#### Provided records
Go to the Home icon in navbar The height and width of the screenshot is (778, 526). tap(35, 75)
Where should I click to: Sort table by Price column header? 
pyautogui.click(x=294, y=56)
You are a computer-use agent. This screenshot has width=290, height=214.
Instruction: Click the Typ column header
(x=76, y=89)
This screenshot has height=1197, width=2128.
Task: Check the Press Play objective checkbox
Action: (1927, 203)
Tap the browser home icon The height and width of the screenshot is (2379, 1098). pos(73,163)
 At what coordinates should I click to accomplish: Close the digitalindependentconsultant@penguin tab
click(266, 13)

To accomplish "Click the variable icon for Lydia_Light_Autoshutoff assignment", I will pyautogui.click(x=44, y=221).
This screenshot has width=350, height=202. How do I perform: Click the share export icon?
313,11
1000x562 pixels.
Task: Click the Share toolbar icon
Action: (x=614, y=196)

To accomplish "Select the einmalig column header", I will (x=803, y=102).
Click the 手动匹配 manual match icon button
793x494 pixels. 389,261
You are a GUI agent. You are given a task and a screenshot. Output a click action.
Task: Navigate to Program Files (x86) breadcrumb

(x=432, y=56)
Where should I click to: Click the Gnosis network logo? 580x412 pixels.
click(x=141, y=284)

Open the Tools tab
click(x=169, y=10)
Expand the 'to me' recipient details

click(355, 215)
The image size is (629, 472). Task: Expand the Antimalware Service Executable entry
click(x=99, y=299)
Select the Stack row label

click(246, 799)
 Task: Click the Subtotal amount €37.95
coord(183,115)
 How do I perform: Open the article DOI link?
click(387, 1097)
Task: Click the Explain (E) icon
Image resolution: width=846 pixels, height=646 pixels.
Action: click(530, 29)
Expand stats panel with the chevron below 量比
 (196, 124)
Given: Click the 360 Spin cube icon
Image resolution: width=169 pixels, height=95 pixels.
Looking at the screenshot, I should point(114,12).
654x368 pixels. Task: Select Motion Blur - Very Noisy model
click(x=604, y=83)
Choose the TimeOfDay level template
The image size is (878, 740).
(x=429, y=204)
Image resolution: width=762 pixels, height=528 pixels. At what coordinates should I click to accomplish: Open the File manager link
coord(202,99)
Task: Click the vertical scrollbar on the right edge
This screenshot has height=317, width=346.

#### About this task
Please write the full listing out again, exactly.

#### Exercise solution
Go to the Home icon in navbar The height and width of the screenshot is (778, 526). tap(35, 75)
Where should I click to: Sort table by Price column header? 
pyautogui.click(x=294, y=56)
You are a computer-use agent. This screenshot has width=290, height=214.
Instruction: Click the Typ column header
(x=76, y=89)
This screenshot has height=1197, width=2128.
Task: Check the Press Play objective checkbox
Action: (1927, 203)
Tap the browser home icon The height and width of the screenshot is (2379, 1098). pos(73,163)
 At what coordinates should I click to accomplish: Close the digitalindependentconsultant@penguin tab
click(266, 13)

To accomplish "Click the variable icon for Lydia_Light_Autoshutoff assignment", I will pyautogui.click(x=44, y=221).
This screenshot has width=350, height=202. How do I perform: Click the share export icon?
313,11
1000x562 pixels.
Task: Click the Share toolbar icon
Action: (x=614, y=196)

To accomplish "Select the einmalig column header", I will (x=803, y=102).
Click the 手动匹配 manual match icon button
793x494 pixels. 389,261
You are a GUI agent. You are given a task and a screenshot. Output a click action.
Task: Navigate to Program Files (x86) breadcrumb

(x=432, y=56)
Where should I click to: Click the Gnosis network logo? 580x412 pixels.
click(x=141, y=284)

Open the Tools tab
click(x=169, y=10)
Expand the 'to me' recipient details

click(355, 215)
The image size is (629, 472). Task: Expand the Antimalware Service Executable entry
click(x=99, y=299)
Select the Stack row label

click(246, 799)
 Task: Click the Subtotal amount €37.95
coord(183,115)
 How do I perform: Open the article DOI link?
click(387, 1097)
Task: Click the Explain (E) icon
Image resolution: width=846 pixels, height=646 pixels.
Action: click(530, 29)
Expand stats panel with the chevron below 量比
 (196, 124)
Given: Click the 360 Spin cube icon
Image resolution: width=169 pixels, height=95 pixels.
Looking at the screenshot, I should point(114,12).
654x368 pixels. Task: Select Motion Blur - Very Noisy model
click(x=604, y=83)
Choose the TimeOfDay level template
The image size is (878, 740).
(x=429, y=204)
Image resolution: width=762 pixels, height=528 pixels. At what coordinates should I click to accomplish: Open the File manager link
coord(202,99)
Task: Click the vertical scrollbar on the right edge
This screenshot has height=317, width=346.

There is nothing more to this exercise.